§ **Work to be completed**:
Leave out all pictures and retype exactly the lines from the one with "Task: Open the search icon in left sidebar" through the last line of the material.

★ ★ ★ ★

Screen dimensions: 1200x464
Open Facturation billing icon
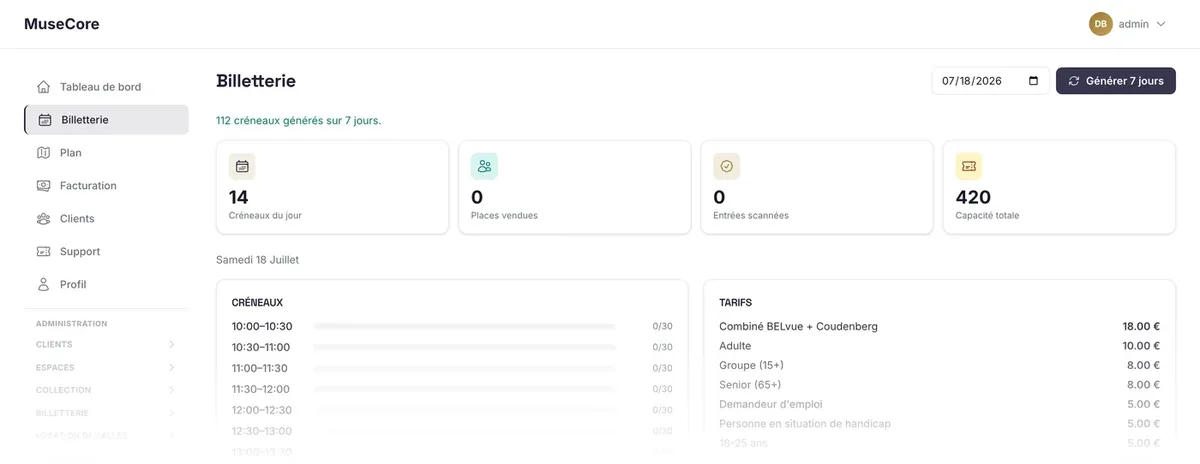click(43, 186)
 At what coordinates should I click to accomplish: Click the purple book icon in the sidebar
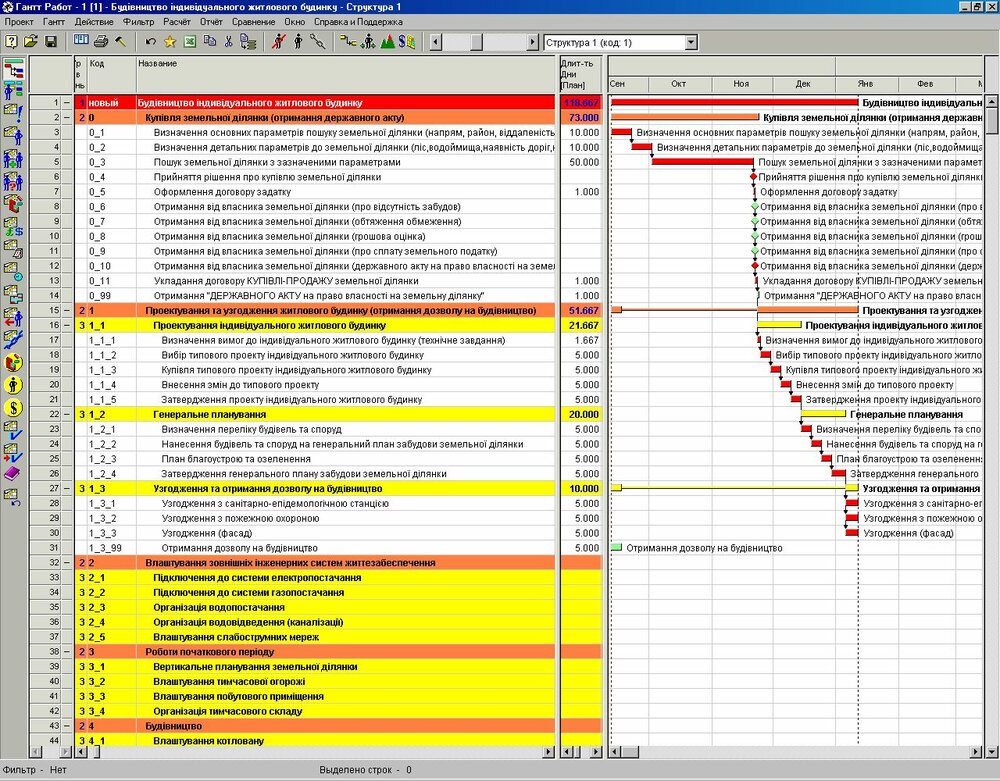coord(14,472)
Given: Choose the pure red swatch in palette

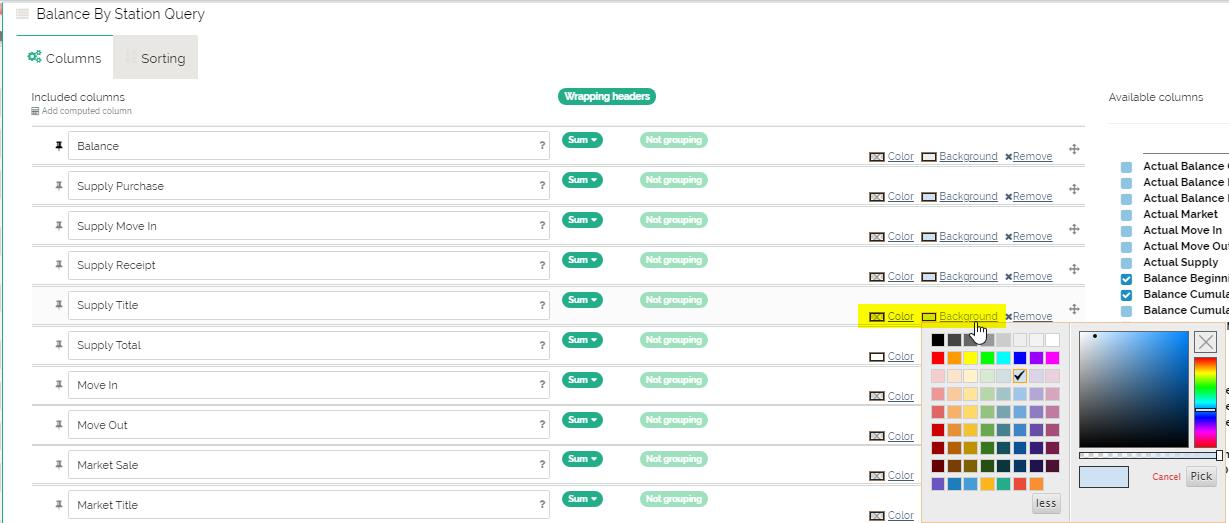Looking at the screenshot, I should click(x=938, y=358).
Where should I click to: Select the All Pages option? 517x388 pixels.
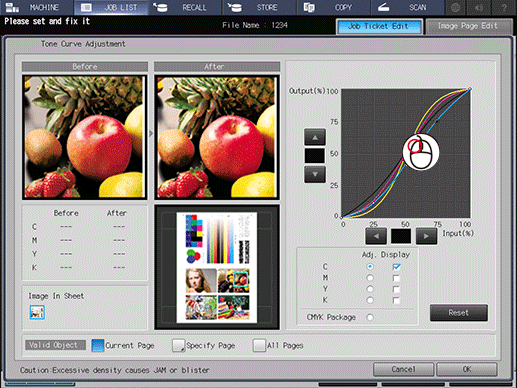278,345
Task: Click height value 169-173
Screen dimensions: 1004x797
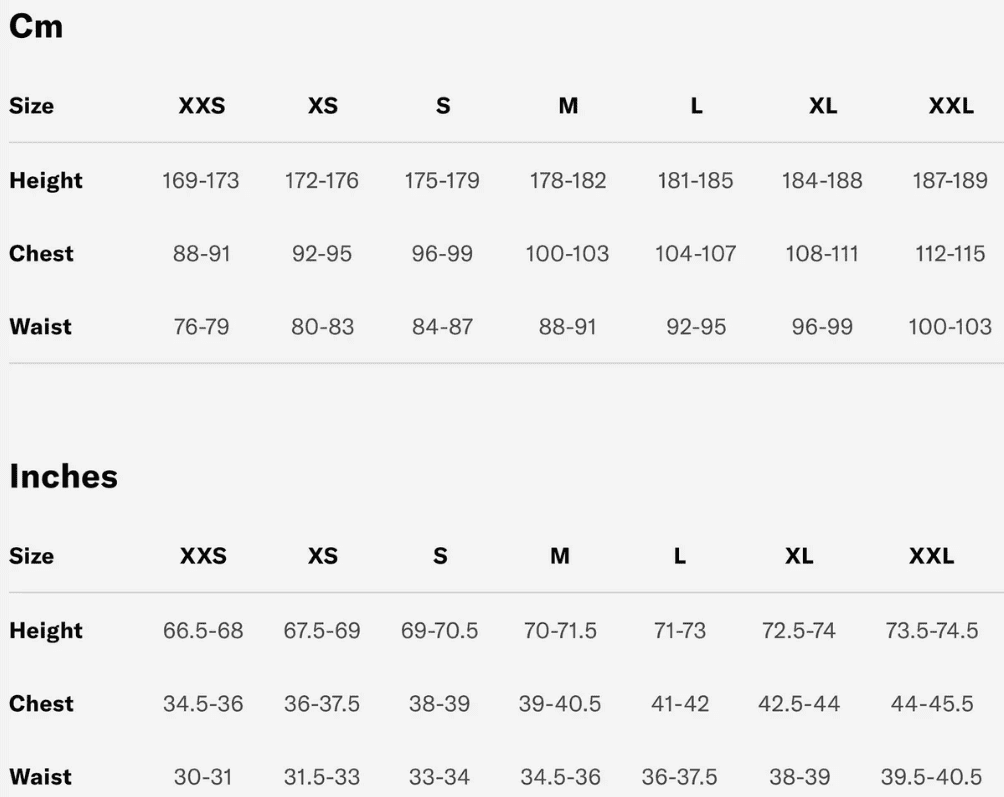Action: (x=201, y=181)
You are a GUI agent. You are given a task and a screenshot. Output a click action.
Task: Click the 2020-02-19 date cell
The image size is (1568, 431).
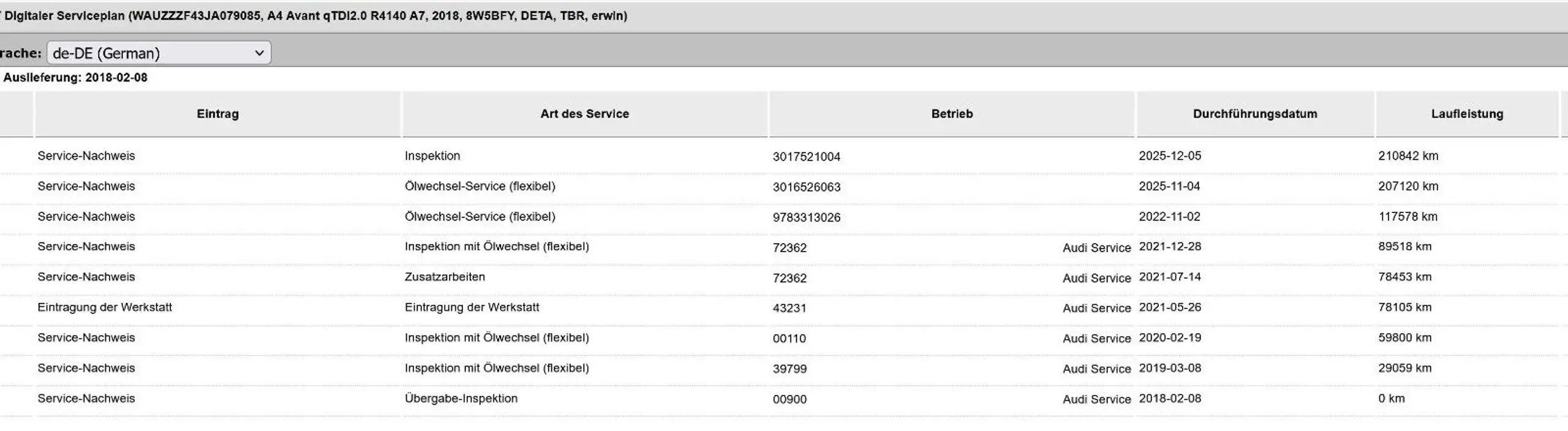(x=1170, y=338)
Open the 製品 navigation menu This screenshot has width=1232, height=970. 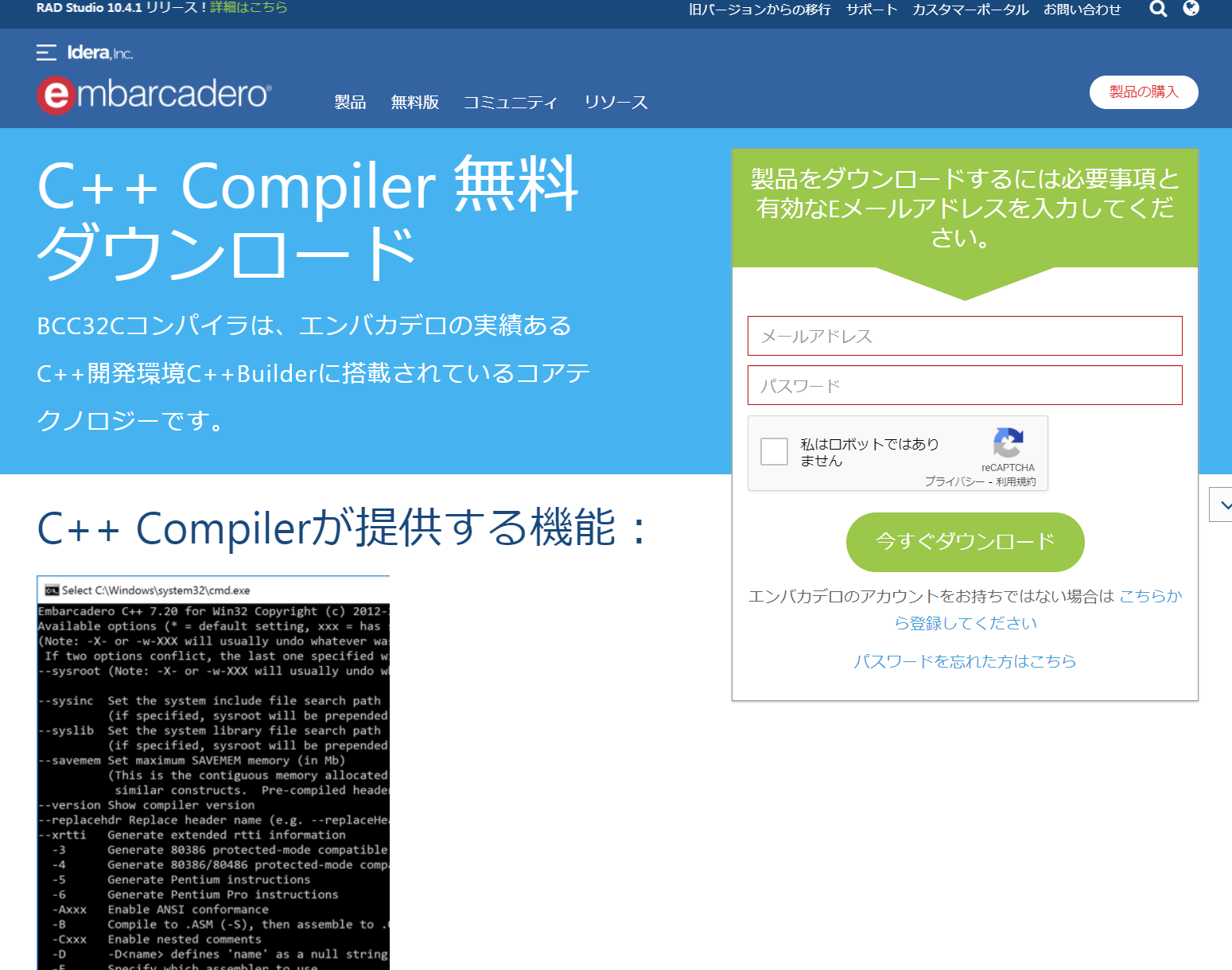[x=350, y=102]
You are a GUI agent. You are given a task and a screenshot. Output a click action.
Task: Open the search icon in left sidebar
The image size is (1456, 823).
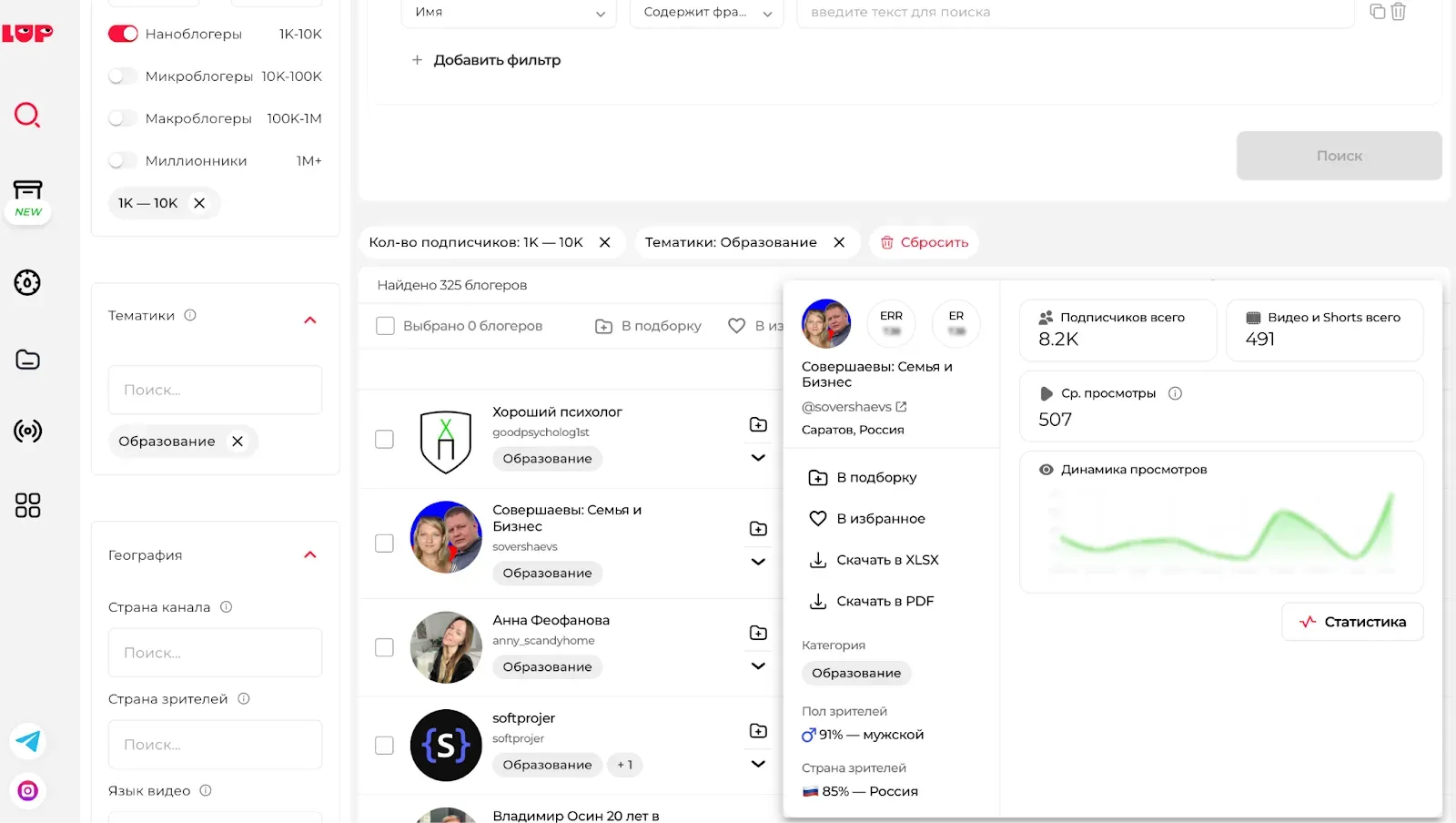pyautogui.click(x=27, y=116)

★ ★ ★ ★

§ **Solution**:
Task: Open the search icon in left sidebar
The image size is (1456, 823).
pyautogui.click(x=27, y=116)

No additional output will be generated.